Quel pouvoir de séduction pour « l’Astrée » aujourd’hui ?
Il est difficile de parler d’amour lorsque le registre des émotions exprimables se limite à quelques mots.
Est-ce à dire qu’une pastorale amoureuse du XVIIème siècle, – dont les cinq mille pages furent un best seller puis tombèrent dans l’oubli – , est-ce à dire que le roman fleuve d’Honoré d’Urfé, « l’Astrée », nous fait redécouvrir aujourd’hui la puissance du discours amoureux ?
Pastorale amoureuse, discours amoureux : la répétition même révèle l’indigence du vocabulaire, comme s’il nous était impossible de trouver un autre mot. Nous masquons l’obstacle en affirmant le pouvoir performatif du verbe « aimer » : « je t’aime », et cette déclaration n’est pas un simple énoncé car elle fait advenir une réalité. Tout est dit : « Je t’aime », comme « je le jure » a valeur d’action sur le monde.
Pourtant, nous souhaiterions en dire plus. Nous partageons l’intuition de Cyrano de Bergerac : la conquête d’une femme ne peut se prétendre achevée qu’en sachant la belle éprise des manifestations épistolaires autant que de la personne de leur auteur. Existerait-il un art d’aimer inséparable du langage, insatisfait pour l’image .
Qu’est-ce qu’un roman d’amour à l’ère d’internet et du virtuel ?
Les échanges de mails, par leur abondance et leur « temps réel » disent la fragmentation, la nostalgie d’un tissu temporel où se trame la passion.
Nous voudrions arraisonner l’instant tout en lui conservant sa fulgurance, nous voudrions arrêter le temps tout en faisant progresser la plénitude, ce qui est contradictoire et pas aussi simple que « ô temps, suspends ton vol ! »
Nous rêvons d’un labyrinthe pour délabyrinther des sentiments.
Il existe un étrange devoir d’alambiquer, de chercher la subtilité jusqu’à la complication, de quêter le raffinement jusqu’aux détours les plus obscurs. Et dans cette obscurité même irradie la beauté de la langue maniée par Honoré d’Urfé.
Le style est donc essentiel : un roman d’amour est affaire de style, et non de mièvrerie et d’eau de rose, ni de borborygmes ou de « trash ».
Réinventer un discours amoureux au XXIème siècle, telle pourrait être l’aspiration du romancier.

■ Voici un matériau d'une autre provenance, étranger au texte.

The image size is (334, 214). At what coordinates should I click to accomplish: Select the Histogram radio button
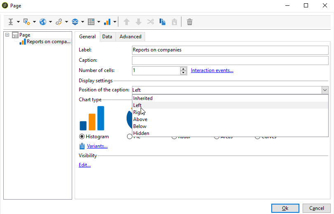click(82, 137)
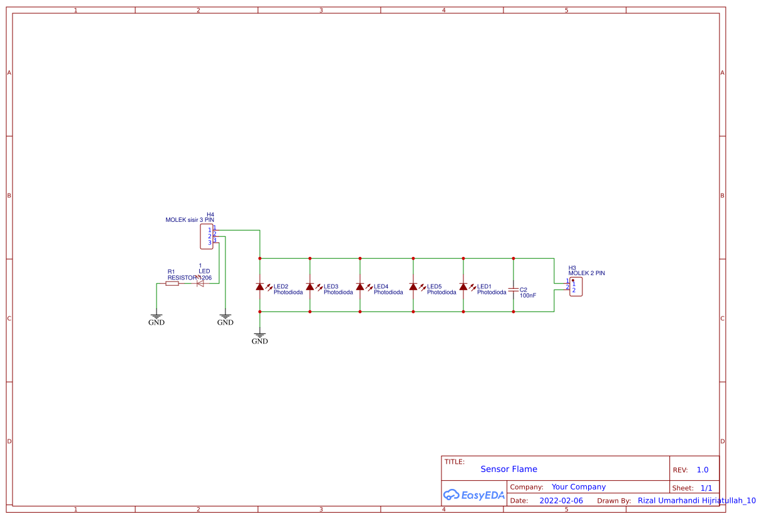Click the LED3 reference designator label
This screenshot has width=764, height=519.
(331, 286)
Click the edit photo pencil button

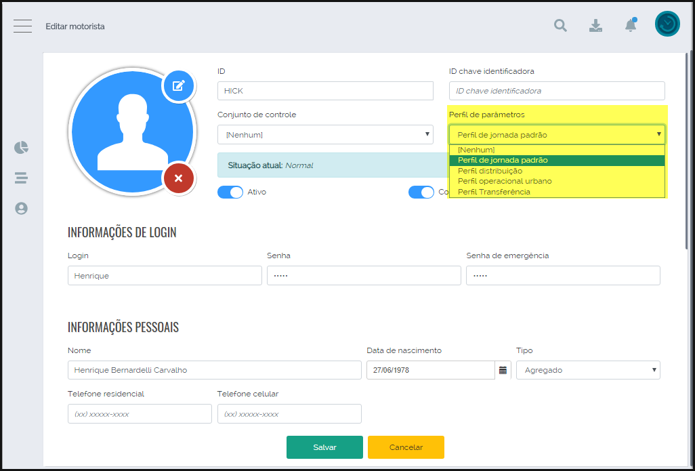coord(178,85)
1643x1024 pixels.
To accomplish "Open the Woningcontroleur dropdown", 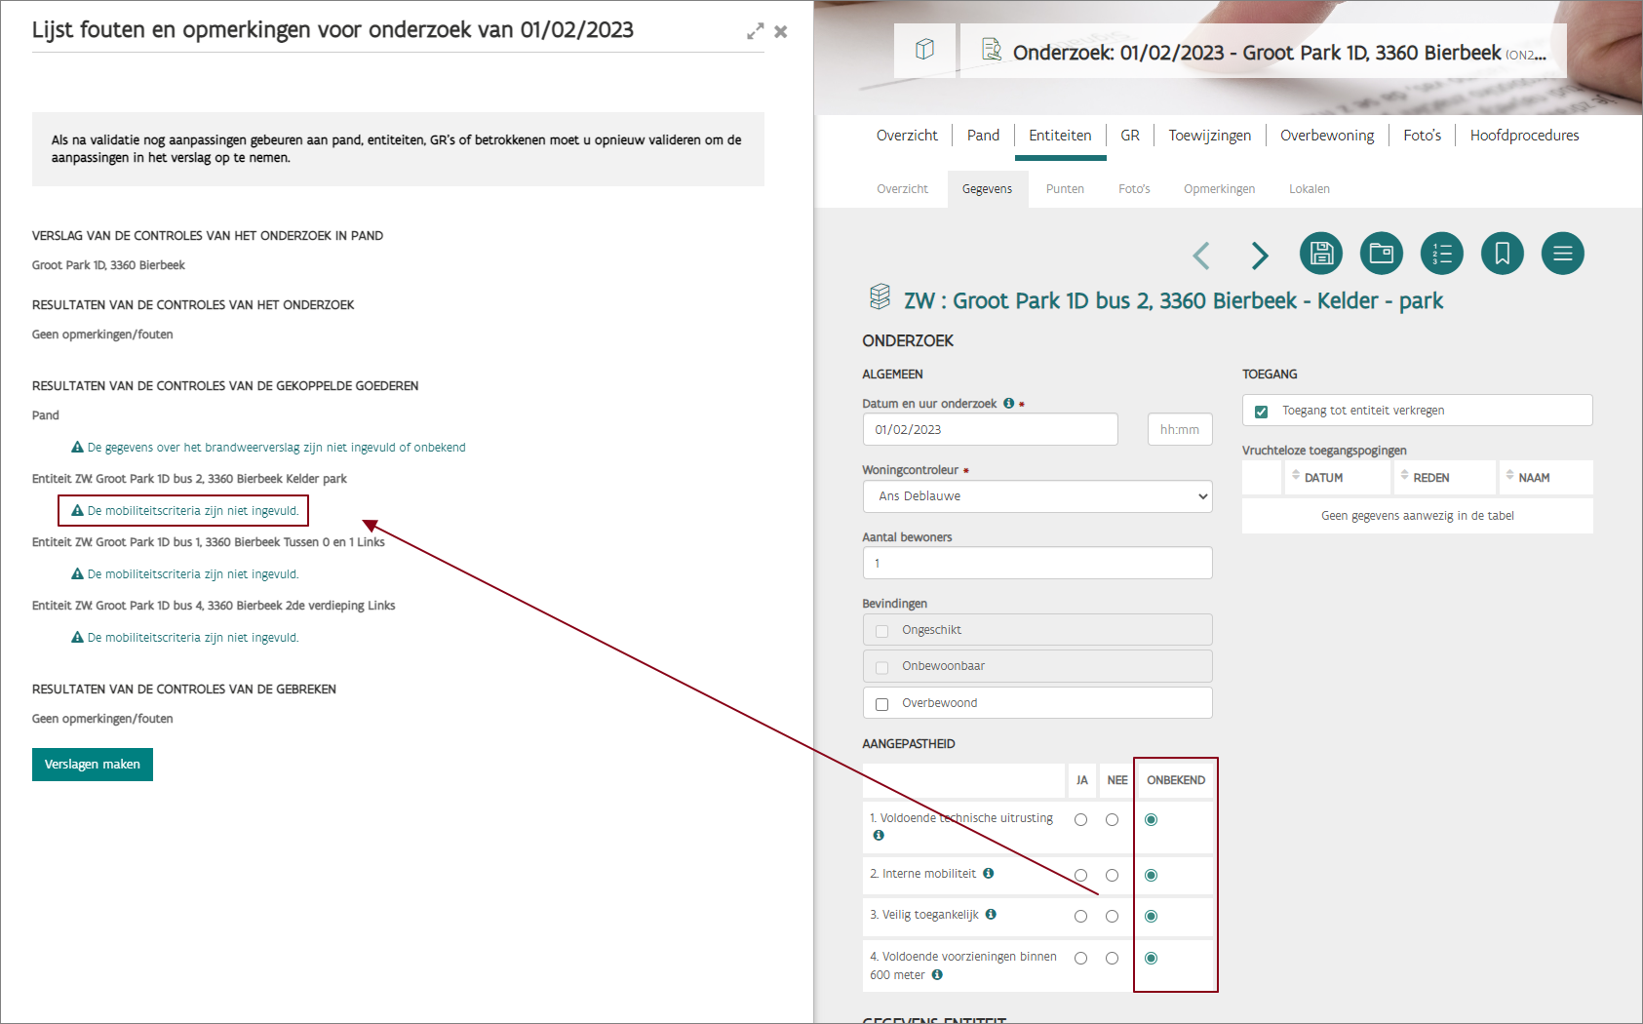I will pos(1037,496).
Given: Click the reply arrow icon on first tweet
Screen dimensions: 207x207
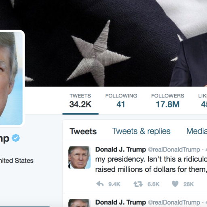Looking at the screenshot, I should point(100,184).
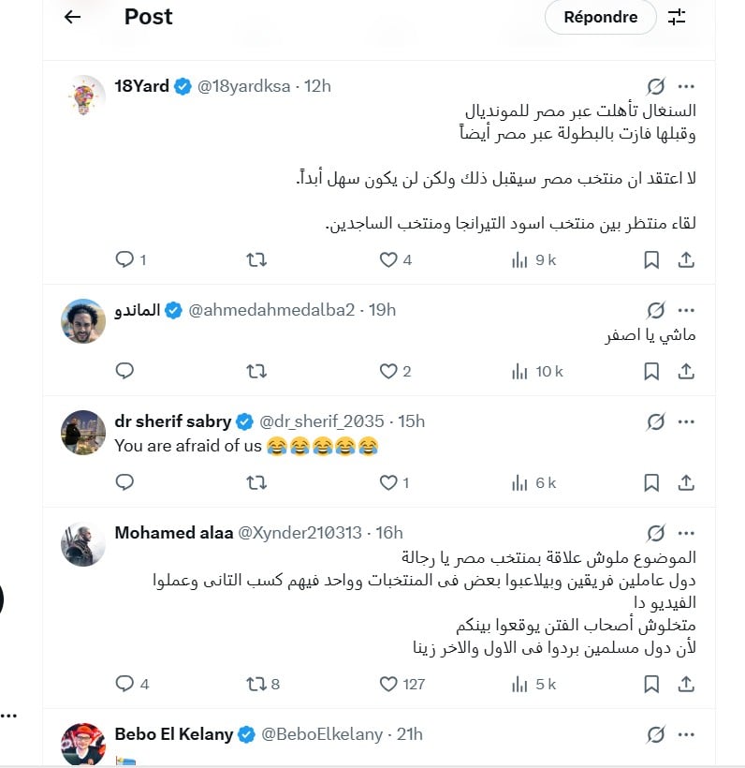
Task: View analytics of dr sherif sabry reply
Action: click(x=520, y=483)
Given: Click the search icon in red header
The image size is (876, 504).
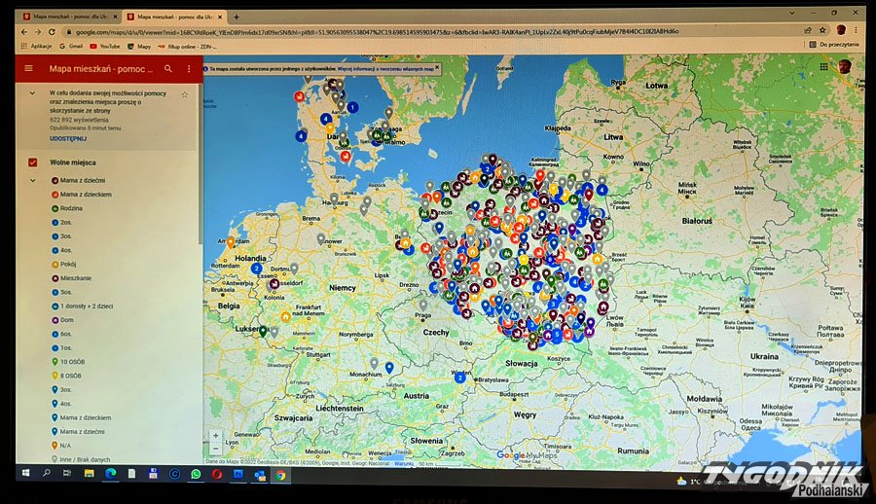Looking at the screenshot, I should pos(168,69).
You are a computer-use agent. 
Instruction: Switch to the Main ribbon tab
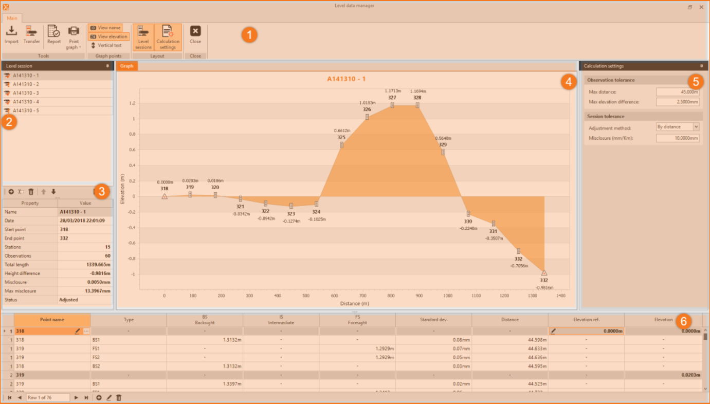[x=12, y=18]

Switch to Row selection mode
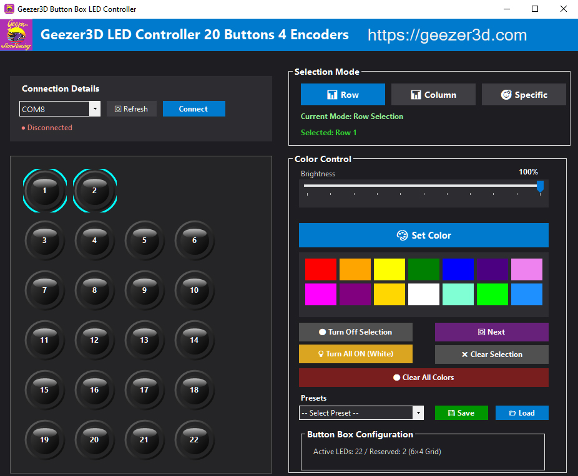pos(343,95)
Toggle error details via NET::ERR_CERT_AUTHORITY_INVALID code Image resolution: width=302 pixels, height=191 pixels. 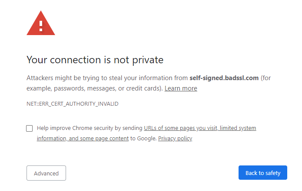tap(73, 104)
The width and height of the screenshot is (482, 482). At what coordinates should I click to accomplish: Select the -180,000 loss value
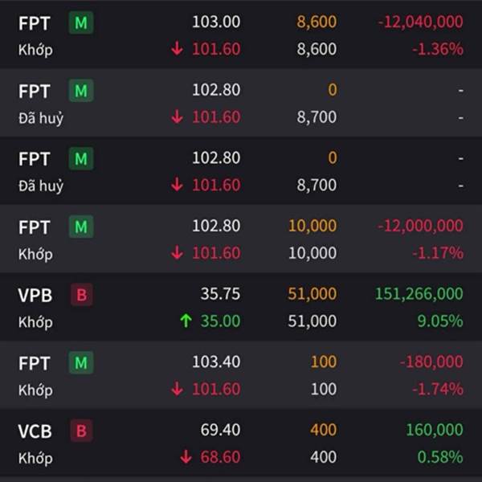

Avec « A l’horizon d’un amour infini », des personnages sont victimes de la « mécroyance » (eût-on dit autrefois) du malentendu inhérent à « l’épanchement du songe dans la vie réelle ». Au quiproquo de la comédie, ils substituent la méprise de la tragédie, l’erreur qui rend aveugle à ce qu’on a sous les yeux.
Les amours d’Astrée et de Céladon épousent toutes les facettes de l’illusion qui croit à mesure que se fait plus ardente la recherche de la vérité.
Lucile, Guillaume et Astrid – dans « A l’horizon d’un amour infini » – rêvent de chemins menant vers un point de fuite dans le tableau de leur morne vie.